O amor a Maria, os hinos em seu louvor são entoados em toda a história da Igreja: os Santos Padres, os teólogos, os monges, papas e bispos, nenhum poupou o agradecimento a Deus por nos ter dado tão santa Mãe. Orações, cantos e ladainhas testemunham essa devoção e afeto.

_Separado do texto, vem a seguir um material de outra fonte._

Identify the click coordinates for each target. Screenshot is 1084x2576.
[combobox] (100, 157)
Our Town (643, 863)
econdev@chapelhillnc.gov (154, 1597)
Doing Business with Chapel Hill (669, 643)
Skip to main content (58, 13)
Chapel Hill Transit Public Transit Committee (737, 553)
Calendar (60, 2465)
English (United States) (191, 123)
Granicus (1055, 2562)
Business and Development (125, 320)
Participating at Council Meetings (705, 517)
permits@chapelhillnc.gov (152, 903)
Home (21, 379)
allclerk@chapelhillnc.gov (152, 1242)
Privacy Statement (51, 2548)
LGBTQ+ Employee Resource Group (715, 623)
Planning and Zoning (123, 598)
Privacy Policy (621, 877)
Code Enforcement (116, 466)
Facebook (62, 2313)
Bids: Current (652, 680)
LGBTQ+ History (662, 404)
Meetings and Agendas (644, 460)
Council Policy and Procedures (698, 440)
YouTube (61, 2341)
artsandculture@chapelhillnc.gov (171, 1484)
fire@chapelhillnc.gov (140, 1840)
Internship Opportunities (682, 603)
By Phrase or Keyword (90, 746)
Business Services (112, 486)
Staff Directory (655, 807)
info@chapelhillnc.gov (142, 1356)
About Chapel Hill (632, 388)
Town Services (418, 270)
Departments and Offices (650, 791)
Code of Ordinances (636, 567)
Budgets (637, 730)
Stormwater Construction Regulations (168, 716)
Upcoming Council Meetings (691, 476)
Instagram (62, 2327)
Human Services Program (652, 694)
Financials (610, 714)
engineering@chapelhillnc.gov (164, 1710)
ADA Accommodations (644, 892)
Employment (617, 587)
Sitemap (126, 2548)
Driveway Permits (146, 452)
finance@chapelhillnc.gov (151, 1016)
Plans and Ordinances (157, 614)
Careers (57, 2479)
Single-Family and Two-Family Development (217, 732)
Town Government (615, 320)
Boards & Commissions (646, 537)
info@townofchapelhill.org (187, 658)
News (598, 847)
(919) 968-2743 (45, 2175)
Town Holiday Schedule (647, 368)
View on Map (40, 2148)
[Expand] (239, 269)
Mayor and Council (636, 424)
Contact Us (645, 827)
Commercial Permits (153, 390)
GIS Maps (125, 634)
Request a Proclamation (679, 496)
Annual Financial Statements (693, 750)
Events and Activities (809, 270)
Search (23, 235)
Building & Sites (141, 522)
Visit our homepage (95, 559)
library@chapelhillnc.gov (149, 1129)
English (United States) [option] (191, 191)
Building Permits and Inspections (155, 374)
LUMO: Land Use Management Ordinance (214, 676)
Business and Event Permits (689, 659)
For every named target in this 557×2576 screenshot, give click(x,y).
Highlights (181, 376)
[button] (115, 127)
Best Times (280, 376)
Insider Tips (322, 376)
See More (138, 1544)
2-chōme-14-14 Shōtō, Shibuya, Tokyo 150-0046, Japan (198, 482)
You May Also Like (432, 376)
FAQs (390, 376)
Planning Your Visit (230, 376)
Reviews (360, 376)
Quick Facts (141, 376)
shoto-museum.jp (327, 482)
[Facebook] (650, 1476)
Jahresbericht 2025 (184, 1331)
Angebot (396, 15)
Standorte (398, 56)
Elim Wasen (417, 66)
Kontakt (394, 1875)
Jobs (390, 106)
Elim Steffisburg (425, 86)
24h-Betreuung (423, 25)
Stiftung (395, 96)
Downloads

A piedade popular narra que todos os Apóstolos, espalhados pelo mundo, foram chamados e transportados pelos anjos até Jerusalém para se despedirem da Mãe. Ela terminou sua jornada na terra contemplada pelos amigos dela e de seu Filho. Foi sepultada no Getsêmani, mas, seu santo corpo não permaneceu no túmulo. O Filho a transportou para a glória celeste, onde reina com o Pai, e é a intercessora dos homens e mulheres, mãe vigilante de toda a história humana.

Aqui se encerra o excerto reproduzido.